Search the entries below for the word "Delete", then copy each line in which it is found.

○ ○ ○

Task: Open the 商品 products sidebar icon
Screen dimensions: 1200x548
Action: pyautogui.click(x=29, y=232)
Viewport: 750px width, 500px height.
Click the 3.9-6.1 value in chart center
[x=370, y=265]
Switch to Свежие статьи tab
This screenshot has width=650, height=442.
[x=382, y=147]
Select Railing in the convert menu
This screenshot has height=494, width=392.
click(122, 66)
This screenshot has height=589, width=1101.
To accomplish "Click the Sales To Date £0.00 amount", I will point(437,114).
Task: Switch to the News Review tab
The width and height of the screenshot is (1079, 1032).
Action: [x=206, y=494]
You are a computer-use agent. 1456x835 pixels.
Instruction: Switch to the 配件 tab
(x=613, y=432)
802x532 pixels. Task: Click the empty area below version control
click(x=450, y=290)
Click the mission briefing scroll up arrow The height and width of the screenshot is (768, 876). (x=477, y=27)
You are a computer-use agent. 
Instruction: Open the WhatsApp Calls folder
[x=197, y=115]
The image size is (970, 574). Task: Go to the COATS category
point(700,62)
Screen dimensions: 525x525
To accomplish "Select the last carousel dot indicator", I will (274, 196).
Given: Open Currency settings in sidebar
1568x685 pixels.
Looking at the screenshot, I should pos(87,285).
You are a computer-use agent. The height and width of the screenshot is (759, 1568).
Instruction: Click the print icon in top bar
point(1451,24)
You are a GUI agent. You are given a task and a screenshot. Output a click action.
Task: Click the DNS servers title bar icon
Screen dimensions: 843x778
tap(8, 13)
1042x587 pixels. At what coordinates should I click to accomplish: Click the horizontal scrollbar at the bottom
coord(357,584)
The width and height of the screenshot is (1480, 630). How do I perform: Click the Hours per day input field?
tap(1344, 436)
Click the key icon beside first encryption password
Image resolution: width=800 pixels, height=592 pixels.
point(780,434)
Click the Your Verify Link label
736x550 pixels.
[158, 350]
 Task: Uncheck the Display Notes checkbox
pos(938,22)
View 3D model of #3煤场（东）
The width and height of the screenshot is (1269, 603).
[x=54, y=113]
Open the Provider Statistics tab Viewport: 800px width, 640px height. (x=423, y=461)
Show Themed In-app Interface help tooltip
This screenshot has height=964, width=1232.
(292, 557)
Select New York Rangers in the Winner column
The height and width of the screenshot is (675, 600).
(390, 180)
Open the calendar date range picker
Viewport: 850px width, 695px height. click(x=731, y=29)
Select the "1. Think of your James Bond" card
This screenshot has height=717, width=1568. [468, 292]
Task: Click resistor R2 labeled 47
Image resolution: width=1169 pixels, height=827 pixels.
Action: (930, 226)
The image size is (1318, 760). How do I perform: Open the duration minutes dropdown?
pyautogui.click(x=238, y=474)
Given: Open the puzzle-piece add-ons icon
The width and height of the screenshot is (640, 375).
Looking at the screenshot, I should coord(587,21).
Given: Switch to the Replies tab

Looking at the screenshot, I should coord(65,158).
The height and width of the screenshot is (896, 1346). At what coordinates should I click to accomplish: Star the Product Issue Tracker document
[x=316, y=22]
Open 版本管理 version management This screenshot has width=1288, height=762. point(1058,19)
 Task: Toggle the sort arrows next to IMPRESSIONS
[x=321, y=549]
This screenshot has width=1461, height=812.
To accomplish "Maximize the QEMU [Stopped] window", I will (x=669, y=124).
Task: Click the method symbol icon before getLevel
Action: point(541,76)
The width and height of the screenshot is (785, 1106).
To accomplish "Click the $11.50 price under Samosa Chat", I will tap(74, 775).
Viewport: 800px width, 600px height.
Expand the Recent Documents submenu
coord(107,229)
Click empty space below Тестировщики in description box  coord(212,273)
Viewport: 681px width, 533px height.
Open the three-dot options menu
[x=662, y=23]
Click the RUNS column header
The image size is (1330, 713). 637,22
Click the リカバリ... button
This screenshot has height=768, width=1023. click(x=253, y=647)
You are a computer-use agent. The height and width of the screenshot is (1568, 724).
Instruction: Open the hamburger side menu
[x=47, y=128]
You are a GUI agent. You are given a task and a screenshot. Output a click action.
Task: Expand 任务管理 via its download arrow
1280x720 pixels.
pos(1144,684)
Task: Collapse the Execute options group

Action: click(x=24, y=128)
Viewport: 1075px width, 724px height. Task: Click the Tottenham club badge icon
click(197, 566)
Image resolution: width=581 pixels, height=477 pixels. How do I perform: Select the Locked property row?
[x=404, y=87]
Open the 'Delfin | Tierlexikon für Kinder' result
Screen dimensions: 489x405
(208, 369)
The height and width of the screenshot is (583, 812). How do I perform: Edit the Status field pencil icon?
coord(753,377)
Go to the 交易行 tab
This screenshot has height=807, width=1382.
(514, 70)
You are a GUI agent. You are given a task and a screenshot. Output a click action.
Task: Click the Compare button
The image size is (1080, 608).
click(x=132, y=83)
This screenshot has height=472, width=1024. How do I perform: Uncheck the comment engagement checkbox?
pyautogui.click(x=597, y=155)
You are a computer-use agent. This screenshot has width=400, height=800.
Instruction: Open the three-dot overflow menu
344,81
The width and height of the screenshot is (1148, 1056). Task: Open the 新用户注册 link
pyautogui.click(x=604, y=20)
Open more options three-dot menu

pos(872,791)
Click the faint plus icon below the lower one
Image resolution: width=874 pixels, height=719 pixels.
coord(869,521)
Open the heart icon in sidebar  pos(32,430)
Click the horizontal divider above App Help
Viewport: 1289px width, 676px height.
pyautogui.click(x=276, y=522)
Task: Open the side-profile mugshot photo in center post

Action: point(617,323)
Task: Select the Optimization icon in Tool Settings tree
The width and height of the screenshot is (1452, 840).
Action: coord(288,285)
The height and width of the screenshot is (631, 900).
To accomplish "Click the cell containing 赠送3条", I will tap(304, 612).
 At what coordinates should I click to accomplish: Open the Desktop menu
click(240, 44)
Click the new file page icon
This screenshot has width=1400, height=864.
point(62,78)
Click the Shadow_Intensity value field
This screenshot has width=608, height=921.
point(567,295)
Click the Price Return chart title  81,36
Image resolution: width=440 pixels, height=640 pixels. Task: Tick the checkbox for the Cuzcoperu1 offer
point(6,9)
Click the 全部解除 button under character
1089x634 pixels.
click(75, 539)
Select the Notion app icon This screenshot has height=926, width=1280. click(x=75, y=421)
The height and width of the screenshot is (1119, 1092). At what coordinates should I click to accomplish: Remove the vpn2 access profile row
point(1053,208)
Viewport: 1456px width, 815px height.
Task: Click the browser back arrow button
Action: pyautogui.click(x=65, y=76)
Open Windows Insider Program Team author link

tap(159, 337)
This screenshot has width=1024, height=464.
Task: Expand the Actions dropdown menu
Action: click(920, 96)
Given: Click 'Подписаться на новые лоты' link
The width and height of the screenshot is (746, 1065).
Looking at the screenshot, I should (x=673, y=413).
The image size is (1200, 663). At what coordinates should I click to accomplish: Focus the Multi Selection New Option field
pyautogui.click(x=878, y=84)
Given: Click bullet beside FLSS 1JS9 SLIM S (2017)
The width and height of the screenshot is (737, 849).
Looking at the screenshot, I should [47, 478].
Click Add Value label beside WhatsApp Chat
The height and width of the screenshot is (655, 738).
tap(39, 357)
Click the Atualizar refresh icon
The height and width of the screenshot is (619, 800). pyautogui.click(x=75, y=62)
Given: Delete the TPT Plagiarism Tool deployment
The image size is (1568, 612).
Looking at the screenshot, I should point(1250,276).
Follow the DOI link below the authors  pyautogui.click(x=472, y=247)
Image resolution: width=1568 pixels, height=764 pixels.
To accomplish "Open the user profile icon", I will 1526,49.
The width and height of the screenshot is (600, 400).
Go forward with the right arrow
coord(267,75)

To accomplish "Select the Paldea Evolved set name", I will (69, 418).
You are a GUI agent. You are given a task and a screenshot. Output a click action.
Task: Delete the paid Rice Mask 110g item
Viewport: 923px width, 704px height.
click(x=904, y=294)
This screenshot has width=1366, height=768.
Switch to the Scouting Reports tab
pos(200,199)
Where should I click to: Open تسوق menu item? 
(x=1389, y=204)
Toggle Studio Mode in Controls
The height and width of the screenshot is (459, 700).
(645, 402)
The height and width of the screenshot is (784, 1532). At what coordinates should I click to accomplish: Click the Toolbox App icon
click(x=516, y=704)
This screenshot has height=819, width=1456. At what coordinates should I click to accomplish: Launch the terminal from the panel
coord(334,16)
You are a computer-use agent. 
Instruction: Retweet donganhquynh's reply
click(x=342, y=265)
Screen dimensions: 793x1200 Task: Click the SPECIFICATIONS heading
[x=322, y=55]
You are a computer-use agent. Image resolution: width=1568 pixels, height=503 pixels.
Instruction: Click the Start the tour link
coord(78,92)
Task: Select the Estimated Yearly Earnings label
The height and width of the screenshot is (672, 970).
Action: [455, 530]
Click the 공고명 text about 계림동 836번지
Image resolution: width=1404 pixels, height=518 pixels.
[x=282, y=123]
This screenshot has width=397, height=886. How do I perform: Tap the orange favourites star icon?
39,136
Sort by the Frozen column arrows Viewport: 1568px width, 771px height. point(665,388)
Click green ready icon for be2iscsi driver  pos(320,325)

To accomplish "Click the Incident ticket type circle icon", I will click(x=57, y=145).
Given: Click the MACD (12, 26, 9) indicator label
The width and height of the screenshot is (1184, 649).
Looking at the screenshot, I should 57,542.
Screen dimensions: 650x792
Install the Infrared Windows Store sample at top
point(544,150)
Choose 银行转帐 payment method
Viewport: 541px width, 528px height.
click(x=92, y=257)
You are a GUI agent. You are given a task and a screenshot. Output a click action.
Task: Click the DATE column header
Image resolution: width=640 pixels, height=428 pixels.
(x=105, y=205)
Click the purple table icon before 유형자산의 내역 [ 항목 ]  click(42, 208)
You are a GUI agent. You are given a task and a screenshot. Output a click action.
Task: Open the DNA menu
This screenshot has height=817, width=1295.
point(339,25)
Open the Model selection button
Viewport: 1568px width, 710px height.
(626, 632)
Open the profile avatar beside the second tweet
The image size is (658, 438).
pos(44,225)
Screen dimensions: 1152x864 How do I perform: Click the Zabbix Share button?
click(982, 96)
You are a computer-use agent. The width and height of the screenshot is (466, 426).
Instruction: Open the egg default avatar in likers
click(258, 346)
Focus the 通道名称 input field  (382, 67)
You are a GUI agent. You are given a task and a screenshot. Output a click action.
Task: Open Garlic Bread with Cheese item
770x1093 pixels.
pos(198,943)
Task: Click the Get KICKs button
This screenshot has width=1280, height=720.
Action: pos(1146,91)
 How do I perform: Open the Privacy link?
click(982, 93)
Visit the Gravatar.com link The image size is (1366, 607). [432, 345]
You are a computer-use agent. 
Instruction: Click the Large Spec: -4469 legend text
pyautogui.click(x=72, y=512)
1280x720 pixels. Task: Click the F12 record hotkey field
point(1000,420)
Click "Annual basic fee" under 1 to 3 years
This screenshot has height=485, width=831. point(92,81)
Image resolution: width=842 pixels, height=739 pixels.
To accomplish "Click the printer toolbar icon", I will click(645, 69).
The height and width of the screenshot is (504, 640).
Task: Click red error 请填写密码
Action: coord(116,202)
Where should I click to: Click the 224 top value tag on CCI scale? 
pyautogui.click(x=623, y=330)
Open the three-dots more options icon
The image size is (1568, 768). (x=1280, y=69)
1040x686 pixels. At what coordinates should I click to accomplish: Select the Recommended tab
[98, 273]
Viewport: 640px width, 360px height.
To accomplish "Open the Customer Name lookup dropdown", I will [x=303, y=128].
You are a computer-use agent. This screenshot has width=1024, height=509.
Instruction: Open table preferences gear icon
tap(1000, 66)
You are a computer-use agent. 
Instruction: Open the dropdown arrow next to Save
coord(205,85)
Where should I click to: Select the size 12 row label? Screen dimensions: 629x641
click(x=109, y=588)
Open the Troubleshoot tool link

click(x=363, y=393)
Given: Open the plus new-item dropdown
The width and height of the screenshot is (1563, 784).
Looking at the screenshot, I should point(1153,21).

○ ○ ○

Result of this exercise:
Given: Delete the TPT Plagiarism Tool deployment
Task: Delete the paid Rice Mask 110g item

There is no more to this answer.